Elena Sheppard
September 30, 2015 3:05 pm

Do you want to know what makes 1,000 middle school and high school girls go silent? Well, when Michelle Obama spouts her wealth of relatable wisdom, that’s exactly what happens.

At the Apollo Theater Tuesday morning, FLOTUS took the stage with a panel of incredible women to discuss the power and importance of girls’ education. Just this week, Mrs. Obama has vocally been lending her support to 62 Million Girls, the initiative to raise awareness about the 62 million girls worldwide who do not have access to education. Earlier this year, she and President Obama also started a government initiative called Let Girls Learn, committed to finding, “community-led solutions to reduce barriers that prevent adolescent girls from completing their education.” In short, she has made no secret of her commitment to this important issue.

On Tuesday morning the First Lady addressed a crowd of girls who are right smack in the midst of getting their educations, and her message was loud and clear: Continue your studies, they are the key to your everything.

Mrs. Obama was joined on stage by a group of other incredible girls’ education crusaders including former Australian Primer Minister, Julia Gillard, a 16-year-old student activist from the Philippines, Nurfahada, and actress and starter of the Charlize Theron Africa Outreach Program, Charlize Theron. Their massively-inspirational talk and Q&A session was moderated by Cindi Leive, the editor-in-chief of Glamour. If we could design a slumber party during which beautiful wisdom was thrown our way by women who run the world, that would be the way to describe the event.

While the school girls in the audience were excited to be at the Apollo, excited when Nico & Vinz unexpectedly took the stage, excited (most likely) to be out of their classrooms, what they were really excited about was the First Lady. And Mrs. Obama certainly did not disappoint them (or Charlize Theron).

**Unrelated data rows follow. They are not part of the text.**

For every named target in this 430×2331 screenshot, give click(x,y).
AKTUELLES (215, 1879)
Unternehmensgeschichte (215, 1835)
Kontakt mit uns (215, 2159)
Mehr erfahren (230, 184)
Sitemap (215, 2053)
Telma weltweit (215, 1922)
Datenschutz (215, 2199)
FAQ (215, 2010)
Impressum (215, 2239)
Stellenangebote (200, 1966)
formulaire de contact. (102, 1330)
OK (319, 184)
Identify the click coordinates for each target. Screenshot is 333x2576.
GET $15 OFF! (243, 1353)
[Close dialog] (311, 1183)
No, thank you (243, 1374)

Instead, the First Lady gave a hushed crowd of thousands some invaluable advice about boys, school, and perseverance; the kind of stuff you wish someone had told you when you were 16. It was advice that felt even more potent coming from the First Lady. Sasha and Malia, I hope you know how lucky you are, we have a pretty big crush on your mom.

Here are a few of the things Michelle Obama said that we will not soon forget.

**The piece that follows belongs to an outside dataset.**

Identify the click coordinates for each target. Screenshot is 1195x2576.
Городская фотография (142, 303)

“Let’s just be clear, you don’t want to be with a boy who’s too stupid to know and appreciate a smart young lady.”

I remember it well; in school there was always an underlying pressure to dumb down. Smart girls were intimidating, especially to the guys they had crushes on. But take it from FLOTUS: If the guy doesn’t understand how special it is to be smart, well then he’s just not for you.

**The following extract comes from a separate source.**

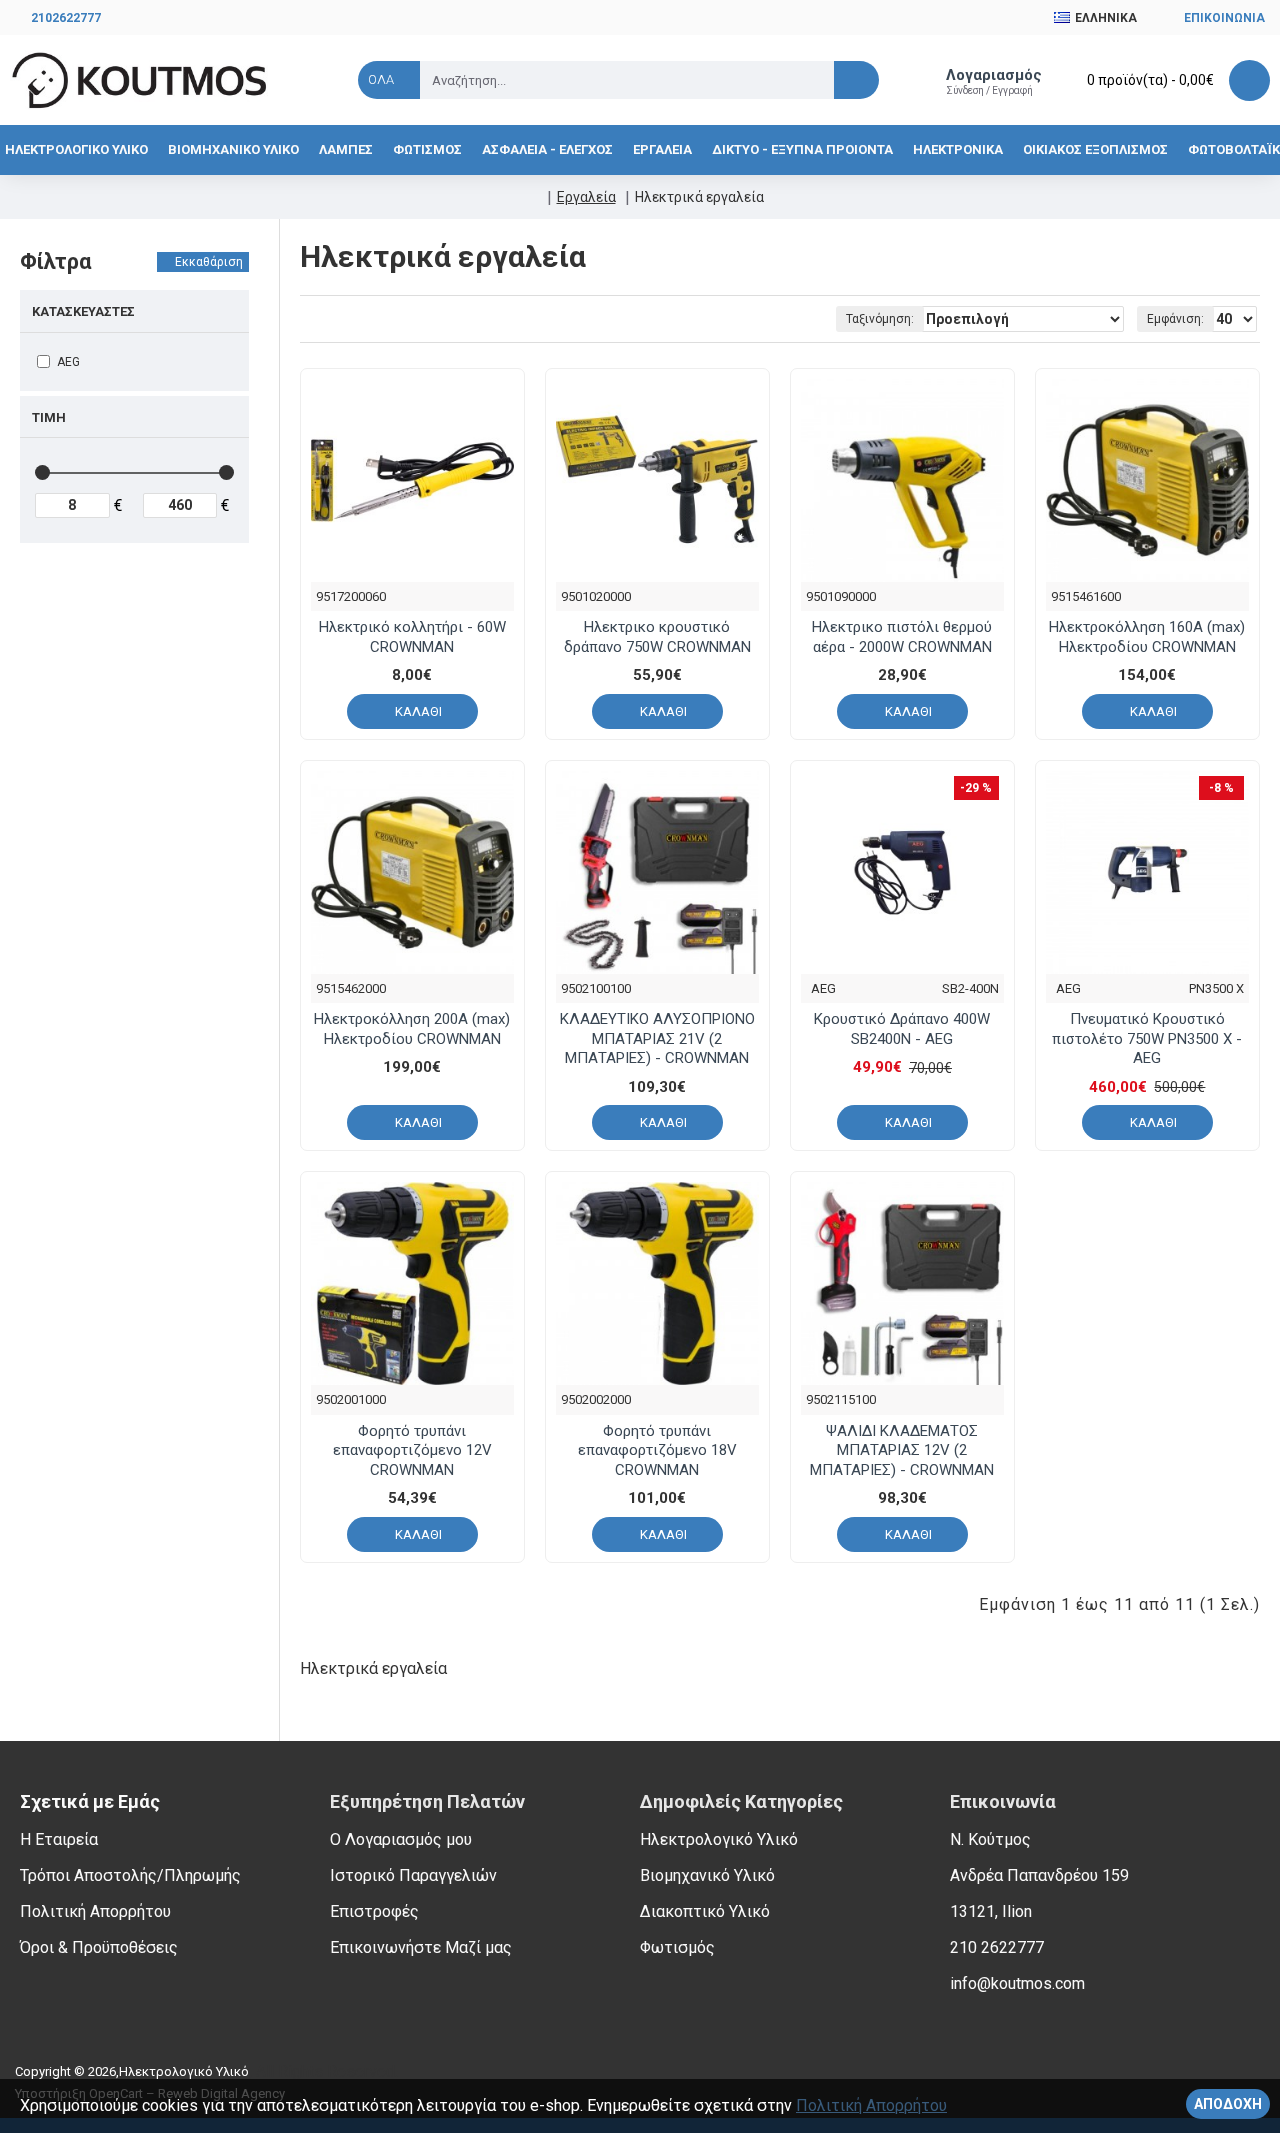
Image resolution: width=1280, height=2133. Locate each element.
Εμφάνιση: (1175, 319)
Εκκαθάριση (209, 262)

“You can compete with the boys, beat the boys.”  

Oh, she is so right. In fact, the whole inspirational quote this excerpt was derived from sent chills up my 28-year-old arms. I hope the younger girls in the room had the very same reaction. “Read, write, go to school, don’t be late, do your homework, get the best grades. You can compete with the boys, beat the boys . . . because you are all capable, but we have to spread that word and first and foremost we have to believe it to be true for ourselves.” Preach.

“Look if I had worried about who liked me and who thought I was cute when I was your age, I wouldn’t be married to the president of the United States today.”

Aside from this moment ending in a show stopping high-five between the First Lady and Charlize Theron, it was also preceded by this brilliant (slightly more relatable) piece of advice: “There is no boy at this age who is cute enough to stop you from getting your education.”

“You have to fill your bucket with positive energy, and if you have people hanging around you that are bringing you down and not lifting you up, whether that’s your ‘boo’ or your best friend, you have to learn how to push these people to the side.”

This nugget of wisdom might be hard to take, but it’s some of the best advice the First Lady gave. Negativity is contagious, and if you find yourself being dragged down by your group, your significant other, your bestie, well maybe it’s time to take a little break. You can only be your best self if you’re surrounded by people who make you feel that way too.

“Failure is an important part of your growth and developing resilience. Don’t be afraid to fail.”

We’ve heard it before and we’ll certainly hear it again, but somehow coming from the First Lady, the permission to fail suddenly makes everything feel a little more OK.

“The only thing that happens quickly is disaster.” 

This aphorism should be hung above every desk, on every easel, in every writer’s notebook. The First Lady was talking about the plight of equalizing education amongst boys and girls, but her words extend so much further than that. “One thing I’ll say about change is that change happens incrementally,” she said. “Sometimes we think, in this world change is big. But the only thing that happens quickly is disaster. Change for the positive oftentimes is incremental — person by person, step by step. It’s hard, boring, tedious work — moving an issue forward a little more and a little bit more. But we can’t be discouraged.”

Hopefully some of this generous FLOTUS wisdom will give you a jolt of inspiration. It certainly did for me.